* 問題集:
a) 兼一たちのあらすじで、連華達を襲った準達人級の刺客が使っていた武器は何か。
b) 兼一たちのあらすじを、最後の文の後から引き継いで書き進めること。

* 抜粋:

色々とあって馬剣星の娘である馬連華が兼一の通う高校にやってくる。YOMIに狙われている兼一を守るためと言うが、連華を狙う刺客まで高校に来るようになって余計に危険になったんじゃないかと兼一は思ったようだ。高校へ通う途中で刺客に襲われていた連華達。

 

相手は三節棍を用いる準達人級で繰り出された三節棍による鋭い攻撃を武田と宇喜田が割り込んで止めた瞬間、連華達3人による連携攻撃が準達人級に叩き込まれて準達人級を倒した連華達。助けられたことに感謝をした連華は、これほどの使い手が兼一の友人にいるなんてと驚いていた。

 

武田先輩、宇喜田先輩、兼一との勝率は?と聞いてきた連華に、1回目のケンカは俺が負けてるし2回目の組手も負けみたいなもんだったしな、3回目の組手で勝負になるようになって引き分けになったから今のところ俺の負け越しだなと言った宇喜田は、武田は兼一と1回だけマジで喧嘩したくらいで後は戦ってないはずだぜと言って腕を組む。

 

宇喜田先輩はともかく、武田先輩はもったいないわね、近くにこんな好敵手がいながら普段から組手をしていないなんて、と言う連華。ぜひ武田先輩ともっと戦うべきよと言った連華に乗り気ではない兼一だったが、武田が彼女の言う通りだと言い出す。YOMIに対抗しうる力を手に入れるには、互いが全力でぶつかり合う実戦的な組手は最高かもしれない!と言う武田。

 

なにより兼一くん、ボクはもう一度キミと戦いたいと言った武田に兼一も覚悟を決めたようだった。組手の許可を梁山泊の師匠にとってみた兼一。梁山泊にて睨み合うジェームズ志場と秋雨。ヒゲの悪口を言い出したジェームズ志場に怒った秋雨が、いっそ、負けた方はヒゲを剃るというのはどうかね!?と言う。

* データセット:
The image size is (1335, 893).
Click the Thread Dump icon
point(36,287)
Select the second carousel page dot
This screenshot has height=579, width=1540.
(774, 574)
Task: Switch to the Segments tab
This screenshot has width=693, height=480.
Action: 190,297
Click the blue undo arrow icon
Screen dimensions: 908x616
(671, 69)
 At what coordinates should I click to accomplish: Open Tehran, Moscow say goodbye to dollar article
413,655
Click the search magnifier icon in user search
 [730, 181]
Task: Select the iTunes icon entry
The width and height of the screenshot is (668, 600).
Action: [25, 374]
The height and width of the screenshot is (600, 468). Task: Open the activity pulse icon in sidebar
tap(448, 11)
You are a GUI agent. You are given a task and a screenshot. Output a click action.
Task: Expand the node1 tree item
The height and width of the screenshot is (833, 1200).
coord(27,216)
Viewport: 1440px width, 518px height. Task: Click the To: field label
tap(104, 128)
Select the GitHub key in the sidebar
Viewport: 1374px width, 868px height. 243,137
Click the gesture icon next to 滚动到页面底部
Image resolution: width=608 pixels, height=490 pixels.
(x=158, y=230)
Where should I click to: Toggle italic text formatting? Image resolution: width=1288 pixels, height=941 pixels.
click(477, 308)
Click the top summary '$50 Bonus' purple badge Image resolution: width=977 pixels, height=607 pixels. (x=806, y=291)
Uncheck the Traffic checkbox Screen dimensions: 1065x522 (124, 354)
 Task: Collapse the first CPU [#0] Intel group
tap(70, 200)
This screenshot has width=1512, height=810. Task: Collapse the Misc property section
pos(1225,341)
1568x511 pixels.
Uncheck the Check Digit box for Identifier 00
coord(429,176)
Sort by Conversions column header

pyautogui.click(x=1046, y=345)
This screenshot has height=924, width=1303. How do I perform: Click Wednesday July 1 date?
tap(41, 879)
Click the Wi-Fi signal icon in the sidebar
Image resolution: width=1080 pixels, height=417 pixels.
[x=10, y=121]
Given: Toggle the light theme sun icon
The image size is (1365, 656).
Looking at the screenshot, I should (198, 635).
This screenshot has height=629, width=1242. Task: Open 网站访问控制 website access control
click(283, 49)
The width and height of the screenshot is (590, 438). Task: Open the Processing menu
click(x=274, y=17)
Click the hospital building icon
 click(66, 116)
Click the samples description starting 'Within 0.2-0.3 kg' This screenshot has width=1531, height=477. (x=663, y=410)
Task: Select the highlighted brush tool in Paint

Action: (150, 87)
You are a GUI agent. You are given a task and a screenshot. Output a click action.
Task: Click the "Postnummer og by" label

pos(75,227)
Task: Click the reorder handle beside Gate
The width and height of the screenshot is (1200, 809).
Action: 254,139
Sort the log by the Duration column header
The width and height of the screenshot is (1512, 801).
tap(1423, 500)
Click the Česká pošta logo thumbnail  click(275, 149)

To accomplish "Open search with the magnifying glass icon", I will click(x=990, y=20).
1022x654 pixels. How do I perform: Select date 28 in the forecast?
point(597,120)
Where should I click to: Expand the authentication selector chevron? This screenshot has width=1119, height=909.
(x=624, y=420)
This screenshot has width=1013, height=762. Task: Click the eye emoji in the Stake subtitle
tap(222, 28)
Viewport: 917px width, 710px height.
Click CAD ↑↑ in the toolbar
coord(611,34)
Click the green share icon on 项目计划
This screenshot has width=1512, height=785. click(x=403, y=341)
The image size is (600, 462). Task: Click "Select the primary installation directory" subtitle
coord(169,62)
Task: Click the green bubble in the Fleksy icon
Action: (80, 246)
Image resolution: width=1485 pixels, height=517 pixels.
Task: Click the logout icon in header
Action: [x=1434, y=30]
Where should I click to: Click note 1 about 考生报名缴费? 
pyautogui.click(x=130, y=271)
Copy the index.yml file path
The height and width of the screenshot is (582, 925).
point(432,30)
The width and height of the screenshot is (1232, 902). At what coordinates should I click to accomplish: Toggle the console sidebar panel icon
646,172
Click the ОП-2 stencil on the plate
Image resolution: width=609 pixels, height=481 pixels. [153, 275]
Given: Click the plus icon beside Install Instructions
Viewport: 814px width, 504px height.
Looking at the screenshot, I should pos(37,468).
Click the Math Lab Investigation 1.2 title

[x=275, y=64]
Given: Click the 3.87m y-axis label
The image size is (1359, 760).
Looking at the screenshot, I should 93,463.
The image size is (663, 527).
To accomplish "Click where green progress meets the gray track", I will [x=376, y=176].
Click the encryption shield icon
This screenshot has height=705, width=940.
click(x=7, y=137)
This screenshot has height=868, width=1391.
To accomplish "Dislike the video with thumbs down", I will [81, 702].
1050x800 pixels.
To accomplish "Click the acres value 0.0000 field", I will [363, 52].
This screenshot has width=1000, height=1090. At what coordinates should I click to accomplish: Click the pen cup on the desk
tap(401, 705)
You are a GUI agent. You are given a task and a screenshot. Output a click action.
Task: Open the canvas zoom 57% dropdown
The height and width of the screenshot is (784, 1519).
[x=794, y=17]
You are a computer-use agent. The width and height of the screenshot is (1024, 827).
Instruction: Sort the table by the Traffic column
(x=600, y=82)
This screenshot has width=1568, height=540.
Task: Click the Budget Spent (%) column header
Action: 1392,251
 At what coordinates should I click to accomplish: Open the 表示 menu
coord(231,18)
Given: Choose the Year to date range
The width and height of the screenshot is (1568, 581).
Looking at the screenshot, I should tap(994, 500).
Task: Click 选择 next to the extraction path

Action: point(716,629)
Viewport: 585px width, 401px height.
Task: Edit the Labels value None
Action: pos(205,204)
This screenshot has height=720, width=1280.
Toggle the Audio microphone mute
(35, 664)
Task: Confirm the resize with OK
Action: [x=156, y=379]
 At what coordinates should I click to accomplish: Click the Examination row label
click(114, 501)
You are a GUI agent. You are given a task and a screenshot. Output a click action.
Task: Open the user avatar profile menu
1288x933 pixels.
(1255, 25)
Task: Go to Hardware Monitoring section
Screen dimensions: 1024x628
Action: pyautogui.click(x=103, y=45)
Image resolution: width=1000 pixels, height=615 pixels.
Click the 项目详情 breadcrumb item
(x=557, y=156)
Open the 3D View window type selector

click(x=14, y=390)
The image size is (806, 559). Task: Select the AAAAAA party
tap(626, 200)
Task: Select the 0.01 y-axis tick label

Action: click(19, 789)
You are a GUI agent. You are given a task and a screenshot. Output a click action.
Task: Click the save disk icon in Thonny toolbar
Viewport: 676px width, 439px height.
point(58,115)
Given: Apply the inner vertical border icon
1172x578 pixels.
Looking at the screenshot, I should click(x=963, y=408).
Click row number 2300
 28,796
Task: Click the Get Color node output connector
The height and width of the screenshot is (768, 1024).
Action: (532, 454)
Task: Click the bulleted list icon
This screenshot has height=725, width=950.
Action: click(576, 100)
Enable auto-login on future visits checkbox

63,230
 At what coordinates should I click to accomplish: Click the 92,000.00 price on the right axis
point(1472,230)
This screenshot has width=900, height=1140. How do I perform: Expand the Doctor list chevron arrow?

* 回答一覧:
a) 三節棍。

b)
 

ヒゲ剃りマッチとなった戦いに大ごとになってしまったと震える兼一と武田。こうして梁山泊の誇りとヒゲをかけた武田と兼一の組手が梁山泊から場所を移してジェームズ志場の住居で開始される。兼一が放ったムエタイの膝蹴りをナックルパートを用いて左腕一本でバウンドした武田。制空圏を発動しようとした兼一に、無拍子を元に開発した技であるオートゥリズムを武田が繰り出す。

 

ノーモーションからの最大パワーパンチであるが、主に上半身の特に背筋を上手く使った技で兼一くんの無拍子とは少々質が違うと断言した秋雨。だが見事だ、武田くん、よくぞ突きをここまで研究した、その技はさらなる進化を遂げていくだろうと武田を褒める秋雨に、あーもう、相手褒めないで!と言った兼一。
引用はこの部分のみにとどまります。